WORK TO BE COMPLETED:
Take the data that sits below and write it out again exactly.

Stored items:

↓

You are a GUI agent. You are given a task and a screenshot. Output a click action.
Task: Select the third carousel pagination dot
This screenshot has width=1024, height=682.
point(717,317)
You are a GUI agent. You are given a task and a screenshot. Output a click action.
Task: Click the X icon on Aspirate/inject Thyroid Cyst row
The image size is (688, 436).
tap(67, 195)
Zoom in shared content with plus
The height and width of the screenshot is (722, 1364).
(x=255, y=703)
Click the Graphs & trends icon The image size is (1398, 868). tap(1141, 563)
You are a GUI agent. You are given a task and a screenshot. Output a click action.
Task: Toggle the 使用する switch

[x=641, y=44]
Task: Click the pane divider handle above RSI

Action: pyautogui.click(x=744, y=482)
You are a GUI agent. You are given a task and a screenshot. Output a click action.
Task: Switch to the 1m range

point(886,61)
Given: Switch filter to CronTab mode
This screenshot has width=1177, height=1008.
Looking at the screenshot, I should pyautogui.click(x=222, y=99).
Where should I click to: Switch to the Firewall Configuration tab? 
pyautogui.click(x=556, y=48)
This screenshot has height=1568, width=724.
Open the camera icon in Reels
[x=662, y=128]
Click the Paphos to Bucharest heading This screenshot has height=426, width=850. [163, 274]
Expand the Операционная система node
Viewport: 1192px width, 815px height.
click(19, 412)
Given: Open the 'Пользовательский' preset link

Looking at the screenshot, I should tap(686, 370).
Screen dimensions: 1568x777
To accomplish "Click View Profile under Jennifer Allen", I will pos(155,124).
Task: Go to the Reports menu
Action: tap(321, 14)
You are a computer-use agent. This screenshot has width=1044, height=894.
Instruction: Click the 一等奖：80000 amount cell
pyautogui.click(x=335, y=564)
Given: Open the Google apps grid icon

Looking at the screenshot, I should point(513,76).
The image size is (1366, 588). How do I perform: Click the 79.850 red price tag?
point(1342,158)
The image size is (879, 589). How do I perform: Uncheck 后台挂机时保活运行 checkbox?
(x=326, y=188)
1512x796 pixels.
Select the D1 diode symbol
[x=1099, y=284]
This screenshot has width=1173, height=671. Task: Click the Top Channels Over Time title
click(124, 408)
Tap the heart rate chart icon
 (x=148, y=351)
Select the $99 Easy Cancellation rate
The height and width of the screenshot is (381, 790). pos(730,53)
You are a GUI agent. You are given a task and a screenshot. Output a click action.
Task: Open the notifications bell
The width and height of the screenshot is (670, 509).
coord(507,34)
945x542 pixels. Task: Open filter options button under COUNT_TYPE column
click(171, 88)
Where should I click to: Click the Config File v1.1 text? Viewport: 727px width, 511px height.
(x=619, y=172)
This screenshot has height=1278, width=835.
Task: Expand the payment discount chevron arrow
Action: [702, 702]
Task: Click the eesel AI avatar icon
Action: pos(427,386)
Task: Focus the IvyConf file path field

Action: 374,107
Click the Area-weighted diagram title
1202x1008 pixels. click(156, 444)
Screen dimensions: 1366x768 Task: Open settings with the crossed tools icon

↑

RESPONSE TO THE TASK:
You are a GUI agent. You are given a task and a screenshot. Output a click action.
Task: Select the third carousel pagination dot
This screenshot has width=1024, height=682.
point(717,317)
You are a GUI agent. You are given a task and a screenshot. Output a click action.
Task: Click the X icon on Aspirate/inject Thyroid Cyst row
The image size is (688, 436).
tap(67, 195)
Zoom in shared content with plus
The height and width of the screenshot is (722, 1364).
(x=255, y=703)
Click the Graphs & trends icon The image size is (1398, 868). tap(1141, 563)
You are a GUI agent. You are given a task and a screenshot. Output a click action.
Task: Toggle the 使用する switch

[x=641, y=44]
Task: Click the pane divider handle above RSI

Action: pyautogui.click(x=744, y=482)
You are a GUI agent. You are given a task and a screenshot. Output a click action.
Task: Switch to the 1m range

point(886,61)
Given: Switch filter to CronTab mode
This screenshot has width=1177, height=1008.
Looking at the screenshot, I should pyautogui.click(x=222, y=99).
Where should I click to: Switch to the Firewall Configuration tab? 
pyautogui.click(x=556, y=48)
This screenshot has height=1568, width=724.
Open the camera icon in Reels
[x=662, y=128]
Click the Paphos to Bucharest heading This screenshot has height=426, width=850. [163, 274]
Expand the Операционная система node
Viewport: 1192px width, 815px height.
click(19, 412)
Given: Open the 'Пользовательский' preset link

Looking at the screenshot, I should tap(686, 370).
Screen dimensions: 1568x777
To accomplish "Click View Profile under Jennifer Allen", I will pos(155,124).
Task: Go to the Reports menu
Action: tap(321, 14)
You are a computer-use agent. This screenshot has width=1044, height=894.
Instruction: Click the 一等奖：80000 amount cell
pyautogui.click(x=335, y=564)
Given: Open the Google apps grid icon

Looking at the screenshot, I should point(513,76).
The image size is (1366, 588). How do I perform: Click the 79.850 red price tag?
point(1342,158)
The image size is (879, 589). How do I perform: Uncheck 后台挂机时保活运行 checkbox?
(x=326, y=188)
1512x796 pixels.
Select the D1 diode symbol
[x=1099, y=284]
This screenshot has width=1173, height=671. Task: Click the Top Channels Over Time title
click(124, 408)
Tap the heart rate chart icon
 (x=148, y=351)
Select the $99 Easy Cancellation rate
The height and width of the screenshot is (381, 790). pos(730,53)
You are a GUI agent. You are given a task and a screenshot. Output a click action.
Task: Open the notifications bell
The width and height of the screenshot is (670, 509).
coord(507,34)
945x542 pixels. Task: Open filter options button under COUNT_TYPE column
click(171, 88)
Where should I click to: Click the Config File v1.1 text? Viewport: 727px width, 511px height.
(x=619, y=172)
This screenshot has height=1278, width=835.
Task: Expand the payment discount chevron arrow
Action: [702, 702]
Task: Click the eesel AI avatar icon
Action: pos(427,386)
Task: Focus the IvyConf file path field

Action: 374,107
Click the Area-weighted diagram title
1202x1008 pixels. click(156, 444)
Screen dimensions: 1366x768 Task: Open settings with the crossed tools icon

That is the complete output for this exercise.